## INPUT MATERIAL
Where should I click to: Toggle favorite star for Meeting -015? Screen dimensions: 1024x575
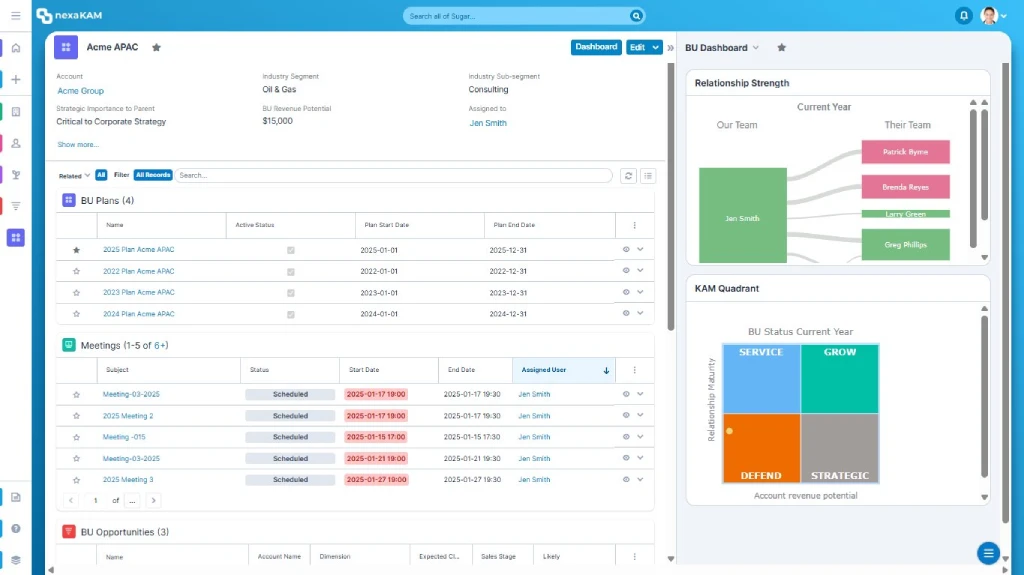tap(76, 437)
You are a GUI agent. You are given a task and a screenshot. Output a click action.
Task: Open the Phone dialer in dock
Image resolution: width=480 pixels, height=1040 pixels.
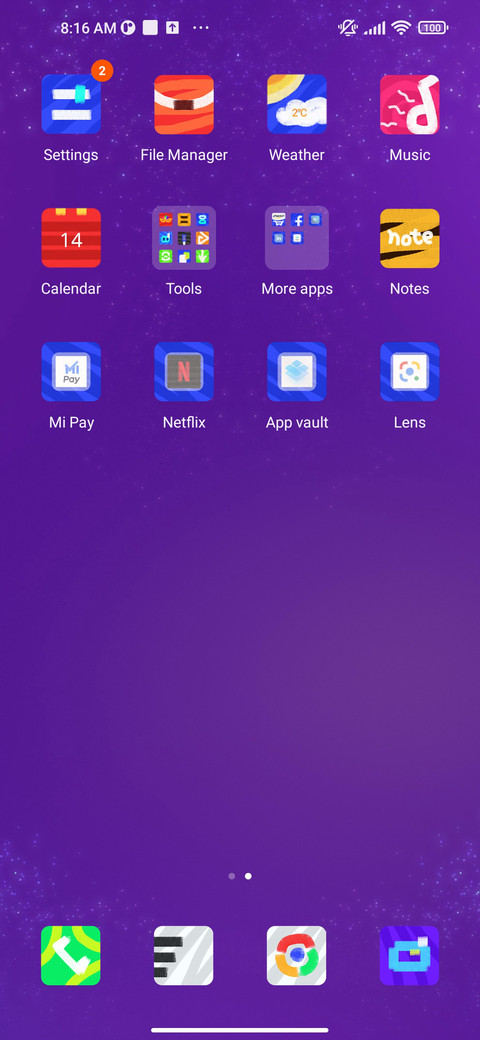click(71, 955)
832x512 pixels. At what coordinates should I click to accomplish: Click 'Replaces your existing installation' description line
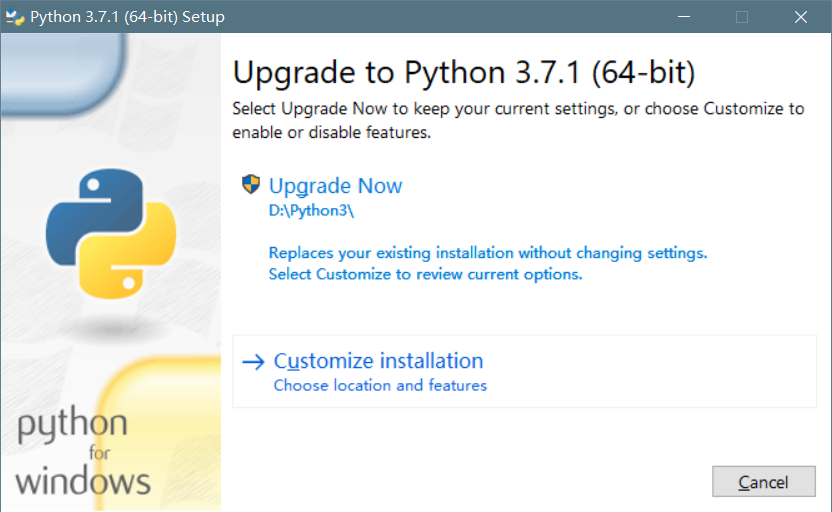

## GOAL OF THE EXERCISE
Give back each line of the listing above word for word, but omit the pictures.

## RESULT OF THE TASK
Where should I click to: Toggle favorite star for Meeting -015? Screen dimensions: 1024x575
tap(76, 437)
You are a GUI agent. You are given a task and a screenshot. Output a click action.
Task: Open the Phone dialer in dock
Image resolution: width=480 pixels, height=1040 pixels.
click(71, 955)
832x512 pixels. At what coordinates should I click to accomplish: Click 'Replaces your existing installation' description line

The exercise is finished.